ABSTRACT

Based on claims to their legitimate authority over educational content as academics, teachers were able to resist Allied reform efforts for education in postwar western Germany. This (re)assertion of professional control over educational content institutionalized an educational policy-making regime in the Federal Republic of Germany that harkened back to the Weimar and pre-Weimar years and treated secondary school teachers as experts legitimately determining educational content. Successful intervention in policy-making based on claims to their academic and expert status reinforced teachers’ identity as professionals and focused the attention of history teachers further on academic historical research as the source of their legitimate claims to academic authority. As teachers remained in control of the educational policy-making regime at

the state-level for the duration of the postwar era, they exercised this power following the model of their earlier success in reasserting professional authority.
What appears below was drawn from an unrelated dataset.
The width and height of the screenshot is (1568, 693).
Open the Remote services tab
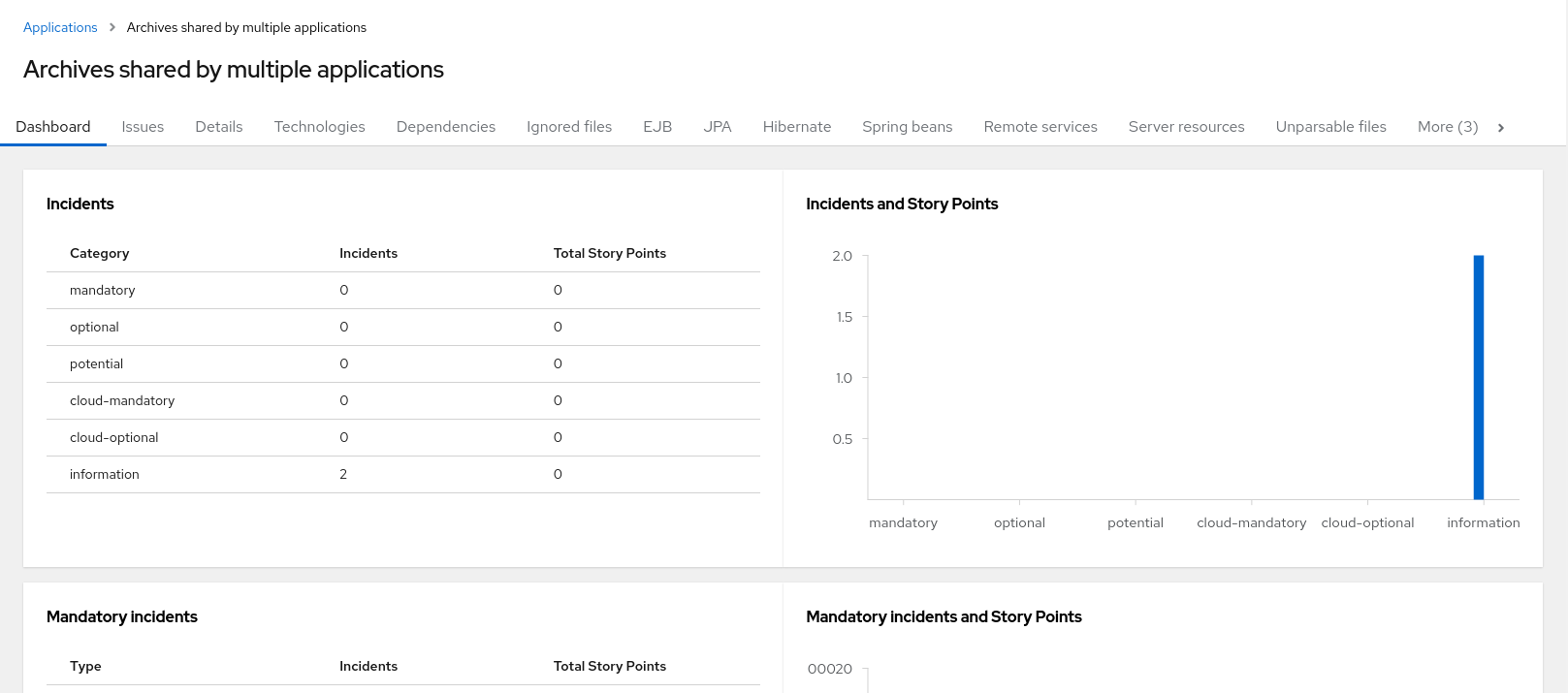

When academic historiography underwent a paradigm shift from Historismus to social history in the early 1960s, history teachers replicated this shift in secondary education. Teaching materials were increasingly organized around social-scientific and analytic approaches to historical developments. This paradigm shift preceded wider public and academic attention to the Holocaust and to issues of responsibility for the crimes committed under the National Socialist regime. But this attention reinforced the paradigm shift and hastened its implementation in education. Textbooks thus saw a turn toward socialscientific historiography in narratives of all historical episodes and an increasing rationalization of the nation’s status in history. Below I will first develop my argument and examine alternative explanations

that have been suggested for portrayals of the nation in (West) Germany. I will then describe the educational policy-making regime and its genesis in more detail and show why and how teachers used their power in policy-making to include rationalized portrayals of the nation in historical narratives. Next, I will turn to an analysis of the portrayal of the nation in textbook narratives. I find that textbooks were dominated by a “grand national narrative” through

the early 1960s but then rapidly adopted social history as a new historiographical paradigm. I explain this shift through the close attention teachers paid to academic historiography as the institutionalized source of their professional authority over the content of education.